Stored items
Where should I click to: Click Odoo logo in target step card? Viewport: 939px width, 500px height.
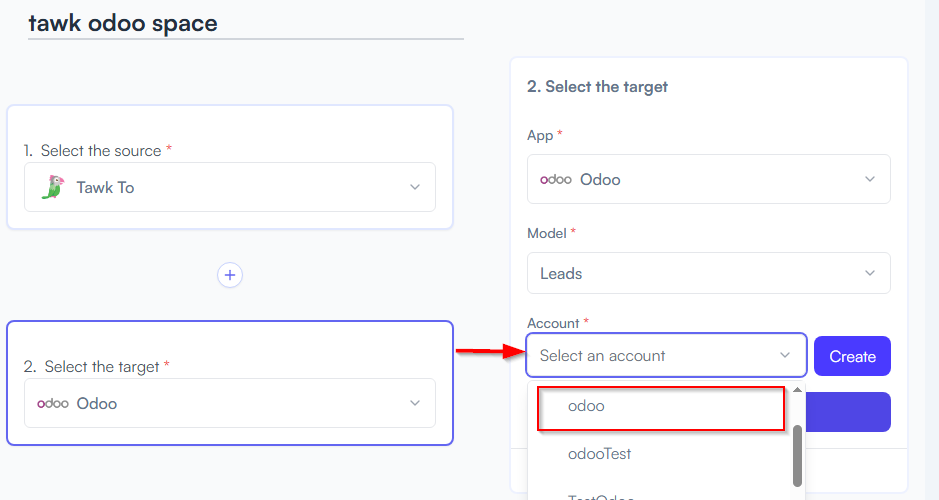click(53, 404)
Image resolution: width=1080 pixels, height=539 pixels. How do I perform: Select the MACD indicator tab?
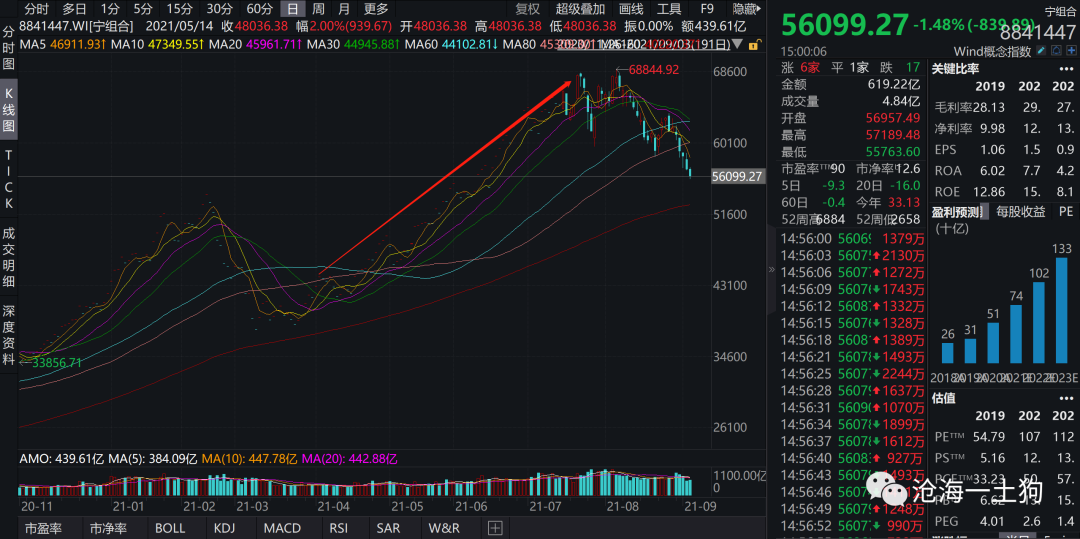282,528
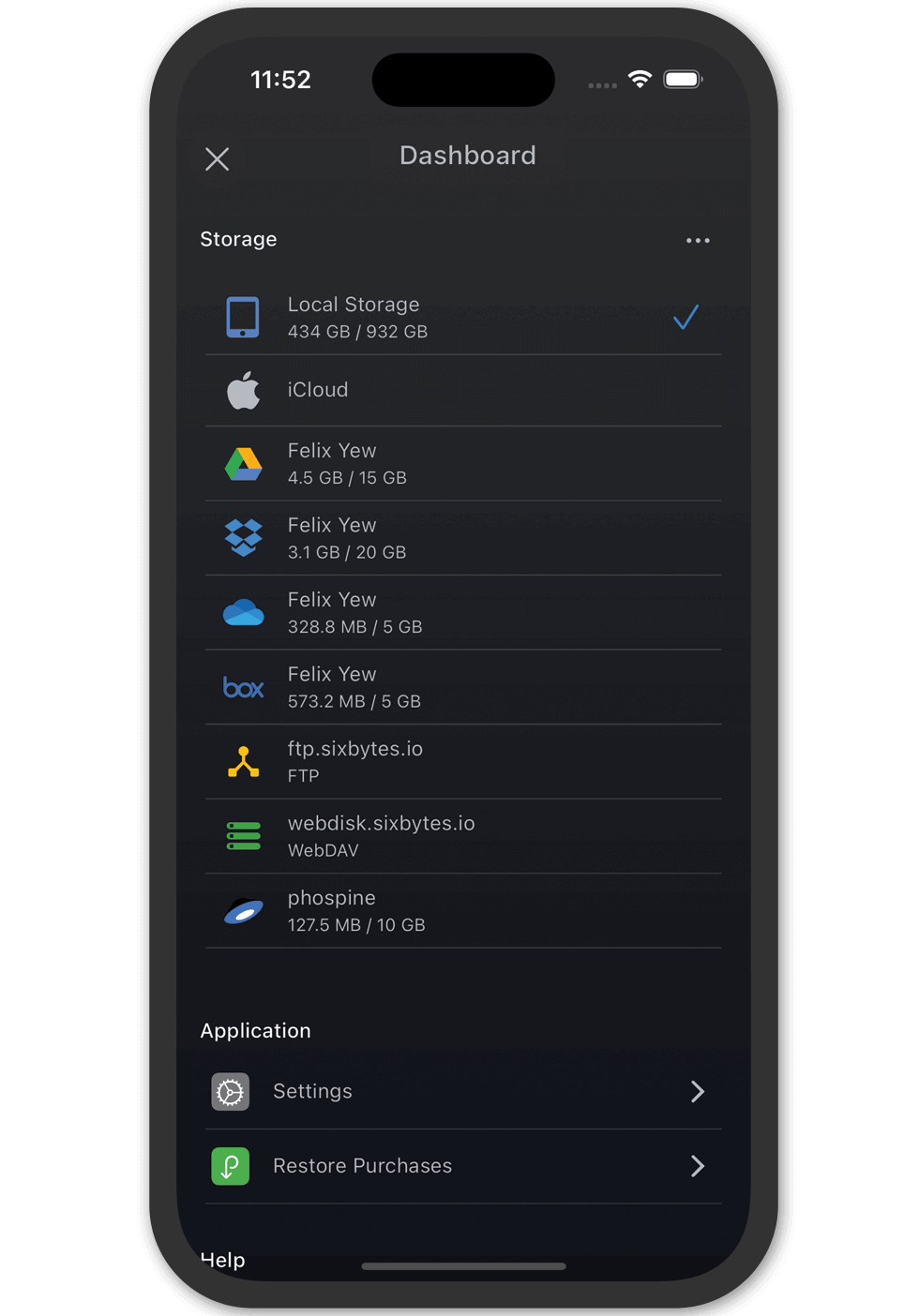Tap the yellow FTP network icon
The image size is (919, 1316).
point(243,762)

=== What you need to do ===
Find "Image resolution: width=1080" in the entries, then reproduce that line and each line after it exactly, through the last one. Pictures do not go in.

=== Answer area ===
Image resolution: width=1080 pixels, height=539 pixels. How do I perform: Select the MACD indicator tab?
282,528
Tap the yellow FTP network icon
The image size is (919, 1316).
point(243,762)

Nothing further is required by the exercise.